I had read and reviewed (The Beagle, 23 February 2018) James Lee Burke’s latest (and possibly last) novel Robichaux. Alafair Burke is his daughter and while the father’s books paint broad pictures with sometimes blurry brushstrokes, the daughter’s books are plot-driven and focussed. Both are wonderful writers; there must be something genetic going on. Alafair Burke is a former prosecutor who now teaches law. I imagine she knows what she is talking about.
The Wife contributes positively to her track record as a first-rate writer of legal thrillers. As the reverberations of the Harvey Weinstein scandal still echo through the various halls of power and undue influence, this novel starts with an accusation of sexual impropriety by its leading male character, Jason Powell. Powell is a professor and a popular author with a thriving consultancy business on the side. There is the possibility of a career in politics. As I started the novel I thought that the plot would revolve around the allegations against Jason Powell and the reaction of his wife, Angela. I was wrong.
The beauty of this novel is that way that it draws one into to ever deeper layers of background and drama as the plot evolves. Jason Powell’s wife is the wife of the title. At the beginning of the book I expected that her role might be as a bystander or narrator, that we were to see the problems facing Jason Powell through her eyes. In fact, in another layer to the plot, it turns out that Angela Powell has a past. As a teenager she had been abducted and for three years she was held captive. When she was eventually freed, and her captor killed by police, she had a child. All this is revealed gradually as a second complaint of sexual assault is made against Jason Powell by another woman, Kerry Lynch.

> **Problem statement**: Resume the review of Alafair Burke's novel The Wife, starting after its last sentence. The records that follow aren't needed for anything here.

> **Data for review**:

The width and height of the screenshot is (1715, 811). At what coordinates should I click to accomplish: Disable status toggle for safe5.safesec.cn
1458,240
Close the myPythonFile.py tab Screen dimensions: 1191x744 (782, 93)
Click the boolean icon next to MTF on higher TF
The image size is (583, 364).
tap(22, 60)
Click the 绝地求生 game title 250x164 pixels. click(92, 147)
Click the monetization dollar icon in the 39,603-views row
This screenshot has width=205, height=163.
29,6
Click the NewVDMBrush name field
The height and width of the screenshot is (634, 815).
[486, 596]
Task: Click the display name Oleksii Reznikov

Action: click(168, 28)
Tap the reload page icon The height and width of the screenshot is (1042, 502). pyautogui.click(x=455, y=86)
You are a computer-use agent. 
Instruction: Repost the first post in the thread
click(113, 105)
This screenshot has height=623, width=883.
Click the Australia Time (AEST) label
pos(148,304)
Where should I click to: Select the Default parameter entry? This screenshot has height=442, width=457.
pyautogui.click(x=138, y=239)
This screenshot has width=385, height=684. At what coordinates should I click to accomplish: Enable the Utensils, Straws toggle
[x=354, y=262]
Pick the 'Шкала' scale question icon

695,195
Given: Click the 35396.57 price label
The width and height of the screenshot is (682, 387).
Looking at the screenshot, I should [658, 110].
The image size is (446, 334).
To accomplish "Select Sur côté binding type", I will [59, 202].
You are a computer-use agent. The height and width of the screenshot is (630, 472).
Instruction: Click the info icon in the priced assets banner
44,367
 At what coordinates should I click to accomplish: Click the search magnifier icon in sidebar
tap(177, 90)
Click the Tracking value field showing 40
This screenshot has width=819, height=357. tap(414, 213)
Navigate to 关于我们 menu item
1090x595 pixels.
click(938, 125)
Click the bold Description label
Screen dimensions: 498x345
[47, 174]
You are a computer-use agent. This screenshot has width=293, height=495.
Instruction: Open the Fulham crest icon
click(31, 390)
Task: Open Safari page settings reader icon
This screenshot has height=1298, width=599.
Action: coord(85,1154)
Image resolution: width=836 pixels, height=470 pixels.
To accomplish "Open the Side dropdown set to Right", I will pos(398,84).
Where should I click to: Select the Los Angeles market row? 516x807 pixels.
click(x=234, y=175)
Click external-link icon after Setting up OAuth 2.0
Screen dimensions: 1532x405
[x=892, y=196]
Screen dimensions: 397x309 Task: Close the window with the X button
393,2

> **Answer to this exercise**:
A third character in the novel is the detective Corrine Duncan, not to my mind a likeable character but a tenacious one. In fact, Alafair Burke seems to have a knack of drawing characters that are not just flawed but not very likeable. Gradually the Powell’s marriage, which seemed so perfect, begins to come apart. As the plot develops we meet Angela’s mother. Every character has its flaws and I was never quite sure which one was to be trusted. In the end … well, you really need to read this book to appreciate how clever it is. It’s a psychological thriller of the best kind. You will be turning the pages. I am not surprised to learn that it is to be made into movie. You could wait for the movie but, frankly, you would be better popping into Moruya Books and hoping there’s a copy there. You will not regret it.